Emrah Yildiz

Global Horizons Junior Fellow, SCAS

Assistant Professor of Anthropology and Middle East and North African
Studies, Northwestern University

Photo of Emrah Yildiz

Photo: Mikael Wallerstedt

Emrah Yıldız (he/him/o) is a sociocultural anthropologist of cross-border mobility and region formation, author of Zainab’s Traffic: Moving Saints, Selves, and Others across Borders (University of California Press, 2024), editor of kaçak | qaçax | قاچاق : Fugitive Forms of Bureaucracy and Economy across South-west Asia (Journal of Cultural Economy 17(2) 2024), and co-editor of “Resistance Everywhere”: The Gezi Protests and Dissident Visions of Turkey (JadMag 1(4) 2014). Yıldız has published research articles on saint visitation and mobility in Islam, contraband commerce and currencies under sanctions, and queer asylum, borders and territorial states in Cultural Anthropology, d i f f e r e n c e s, Journal of Cultural Economy, Journal of the Royal Anthropological Institute, International Journal of Middle East Studies, and Toplum ve Bilim. His short-form analyses, translations, and interviews have featured in Asoo, Bianet, Counterpunch, and Jadaliyya. Yıldız works as an assistant professor of anthropology and Middle East and North African studies at Northwestern University, where he serves on the faculty board of the Keyman Modern Turkish Studies Program, and is a founding co-convener of the Colloquium for Global Iran Studies (CoGIS).

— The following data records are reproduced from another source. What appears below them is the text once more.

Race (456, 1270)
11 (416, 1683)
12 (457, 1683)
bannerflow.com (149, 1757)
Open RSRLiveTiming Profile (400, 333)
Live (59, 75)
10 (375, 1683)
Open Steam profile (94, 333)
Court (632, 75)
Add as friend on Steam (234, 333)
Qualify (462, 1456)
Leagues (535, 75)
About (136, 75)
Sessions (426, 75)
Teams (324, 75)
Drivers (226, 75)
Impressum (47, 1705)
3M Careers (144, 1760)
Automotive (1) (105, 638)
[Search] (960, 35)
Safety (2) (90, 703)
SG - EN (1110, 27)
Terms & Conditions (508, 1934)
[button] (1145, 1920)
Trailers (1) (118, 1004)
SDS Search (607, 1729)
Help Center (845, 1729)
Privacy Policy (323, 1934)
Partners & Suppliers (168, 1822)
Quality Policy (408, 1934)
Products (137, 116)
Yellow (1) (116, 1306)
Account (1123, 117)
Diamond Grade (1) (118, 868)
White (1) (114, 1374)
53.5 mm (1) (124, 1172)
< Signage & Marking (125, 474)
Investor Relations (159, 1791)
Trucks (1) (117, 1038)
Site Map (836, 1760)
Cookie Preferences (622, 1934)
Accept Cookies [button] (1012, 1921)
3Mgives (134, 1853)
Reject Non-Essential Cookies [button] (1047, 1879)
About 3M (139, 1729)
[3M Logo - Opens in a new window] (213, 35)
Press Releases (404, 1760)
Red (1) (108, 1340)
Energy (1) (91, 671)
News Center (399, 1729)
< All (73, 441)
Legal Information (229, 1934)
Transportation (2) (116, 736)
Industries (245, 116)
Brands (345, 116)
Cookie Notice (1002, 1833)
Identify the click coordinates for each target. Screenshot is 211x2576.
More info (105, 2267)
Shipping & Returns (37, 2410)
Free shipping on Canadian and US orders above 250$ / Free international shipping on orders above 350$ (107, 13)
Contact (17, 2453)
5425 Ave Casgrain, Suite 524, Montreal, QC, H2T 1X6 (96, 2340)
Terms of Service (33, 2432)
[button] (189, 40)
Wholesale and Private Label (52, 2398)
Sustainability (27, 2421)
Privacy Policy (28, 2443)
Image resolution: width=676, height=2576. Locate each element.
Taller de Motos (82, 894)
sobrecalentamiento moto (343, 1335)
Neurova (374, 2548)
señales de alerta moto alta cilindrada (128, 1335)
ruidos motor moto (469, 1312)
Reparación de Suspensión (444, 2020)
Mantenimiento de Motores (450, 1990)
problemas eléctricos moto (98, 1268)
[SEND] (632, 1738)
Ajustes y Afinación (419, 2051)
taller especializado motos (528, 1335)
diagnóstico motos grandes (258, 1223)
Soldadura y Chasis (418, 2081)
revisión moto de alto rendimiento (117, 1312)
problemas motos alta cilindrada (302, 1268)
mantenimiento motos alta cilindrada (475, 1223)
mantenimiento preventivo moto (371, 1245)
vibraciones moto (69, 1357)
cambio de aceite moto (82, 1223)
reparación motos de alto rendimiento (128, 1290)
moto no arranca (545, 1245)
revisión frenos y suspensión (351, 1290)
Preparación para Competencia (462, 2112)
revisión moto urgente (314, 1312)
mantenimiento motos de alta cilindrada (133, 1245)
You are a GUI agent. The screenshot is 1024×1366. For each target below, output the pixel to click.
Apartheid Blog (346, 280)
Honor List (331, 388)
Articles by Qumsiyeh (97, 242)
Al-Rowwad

As a 2024–2025 Global Horizons Junior Fellow at SCAS, Yıldız will be working on his second monograph, titled Outsmarting “Smart” Sanctions: Currency, Mobility and Security between Iran and Turkey. The book chronicles the regional lives of “smart” sanctions placed on Iran, with a focus on how cross-class segments of Iranian society engage in creative experiments in sanctions mitigation and circumvention between Iran and Turkey.

This information is accurate as of the academic year 2024-25.